How to cook ratatouille at home?

We suggest you learn from our recipes how to cook the most delicious ratatouille and make it yourself at home.

How to cook a vegetable ratatouille in a frying pan in the oven?

Ingredients:

Preparation

Frying pan choose more and deeper, at the bottom of which we pour the vegetable oil and put it to warm up on the stove. We spread large cubes of onion in the pan and, adding it to the softness, we add, in the same way, chopped Bulgarian pepper. When the vegetables are fully prepared (soft), fill them with tomato sauce, and sprinkle the top with finely chopped fresh basil. Stir everything with a spatula and stew this wonderful sauce under the lid for about 6-7 minutes.

Multicolored vegetables: tomato, patisson, zucchini and aubergine, we bathe well with water and cut them with a thin, sharp knife into a thickness of not more than three millimeters. Then alternating the circles of all four vegetables in a column, spread them around the wall of the pan with the sauce until the circle is completely closed. In the same way we fill the inner circle.

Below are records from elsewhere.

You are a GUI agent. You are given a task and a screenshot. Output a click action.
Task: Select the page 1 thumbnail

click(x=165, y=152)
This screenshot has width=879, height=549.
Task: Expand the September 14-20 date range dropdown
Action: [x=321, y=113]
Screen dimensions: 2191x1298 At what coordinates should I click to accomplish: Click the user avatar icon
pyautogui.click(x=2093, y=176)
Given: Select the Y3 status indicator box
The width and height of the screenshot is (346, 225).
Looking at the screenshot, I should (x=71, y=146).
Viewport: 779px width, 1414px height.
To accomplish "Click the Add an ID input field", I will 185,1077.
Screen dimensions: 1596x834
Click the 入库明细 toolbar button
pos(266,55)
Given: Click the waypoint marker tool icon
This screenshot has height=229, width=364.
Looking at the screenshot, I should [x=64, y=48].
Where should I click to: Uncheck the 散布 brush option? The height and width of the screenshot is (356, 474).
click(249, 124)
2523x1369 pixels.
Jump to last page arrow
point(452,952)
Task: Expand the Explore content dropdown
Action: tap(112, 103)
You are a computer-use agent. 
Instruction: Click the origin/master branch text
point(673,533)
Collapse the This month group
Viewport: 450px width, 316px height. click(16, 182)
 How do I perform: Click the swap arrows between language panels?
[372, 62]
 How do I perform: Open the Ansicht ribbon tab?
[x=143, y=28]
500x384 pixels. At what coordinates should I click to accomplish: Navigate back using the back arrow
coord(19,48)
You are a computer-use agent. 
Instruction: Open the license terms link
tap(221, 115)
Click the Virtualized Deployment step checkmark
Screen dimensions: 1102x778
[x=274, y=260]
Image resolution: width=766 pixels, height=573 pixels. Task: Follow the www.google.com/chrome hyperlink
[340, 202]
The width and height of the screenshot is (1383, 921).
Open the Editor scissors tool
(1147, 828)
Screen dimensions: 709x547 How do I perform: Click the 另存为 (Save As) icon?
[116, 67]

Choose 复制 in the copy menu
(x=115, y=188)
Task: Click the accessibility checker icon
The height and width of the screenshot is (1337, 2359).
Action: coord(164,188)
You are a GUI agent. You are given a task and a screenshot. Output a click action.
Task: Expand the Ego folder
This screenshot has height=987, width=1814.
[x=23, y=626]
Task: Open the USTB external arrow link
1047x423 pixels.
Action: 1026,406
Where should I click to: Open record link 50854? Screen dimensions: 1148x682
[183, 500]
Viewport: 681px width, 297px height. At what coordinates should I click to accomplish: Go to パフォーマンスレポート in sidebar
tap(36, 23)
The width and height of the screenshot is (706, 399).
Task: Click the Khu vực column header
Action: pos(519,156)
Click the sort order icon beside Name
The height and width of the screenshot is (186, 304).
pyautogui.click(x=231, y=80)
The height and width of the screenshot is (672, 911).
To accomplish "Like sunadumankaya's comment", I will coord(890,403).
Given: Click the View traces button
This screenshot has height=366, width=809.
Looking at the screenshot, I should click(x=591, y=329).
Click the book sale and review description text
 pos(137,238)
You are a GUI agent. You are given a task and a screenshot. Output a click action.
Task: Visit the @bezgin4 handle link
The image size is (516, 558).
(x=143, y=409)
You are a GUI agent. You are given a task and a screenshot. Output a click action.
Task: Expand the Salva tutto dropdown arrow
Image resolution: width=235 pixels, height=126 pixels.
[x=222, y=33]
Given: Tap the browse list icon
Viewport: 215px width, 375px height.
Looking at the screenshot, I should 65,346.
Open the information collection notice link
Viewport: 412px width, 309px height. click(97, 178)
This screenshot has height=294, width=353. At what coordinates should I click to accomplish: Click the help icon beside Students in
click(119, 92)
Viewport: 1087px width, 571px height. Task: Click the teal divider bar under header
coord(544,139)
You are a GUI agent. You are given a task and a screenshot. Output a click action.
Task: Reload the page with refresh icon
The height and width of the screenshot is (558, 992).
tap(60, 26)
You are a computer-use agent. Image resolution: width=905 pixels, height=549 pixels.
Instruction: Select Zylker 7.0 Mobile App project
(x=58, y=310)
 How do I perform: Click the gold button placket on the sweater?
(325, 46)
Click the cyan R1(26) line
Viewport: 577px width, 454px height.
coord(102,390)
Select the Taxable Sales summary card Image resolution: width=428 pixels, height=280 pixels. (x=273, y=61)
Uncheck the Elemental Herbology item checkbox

In olive oil through the press, let's skip the young garlic, add a pinch of salt, stir with a spoon and pour everything onto the surface of the vegetables placed in the pan.

With a measured sheet of foil, close our ratatouille and put it in a heated oven for 160 hours for 1 hour and 15 minutes.

How to cook a vegetable ratatouille from eggplant and courgettes in a multivariate?

Ingredients:

Preparation

Bulb grind small pieces in a blender, and then shift it into a frying pan, which is already smells like a mist of hot oil. With a pickled tomato we remove the skin that is unnecessary to us and we push them with a fork until they are pureed. Add to them red pepper, sweet paprika, cardamom, mix them together with tomatoes and spread everything to the already soft onion in a frying pan. Now this delicious sauce we stew on the weakest fire for at least 10-12 minutes, or even 3-5 minutes more.

We put 1/2 part of the sauce into the bowl of the multivark, spread it over it, alternating circles of vegetables: aubergine-tomato-zucchini. When the bottom of the bowl is filled, pour the vegetables with shallow salt and spread on them the remaining 2/3 sauce. We add half a glass of cold water and in the "Bake" mode we prepare the ratatouille for 45 minutes.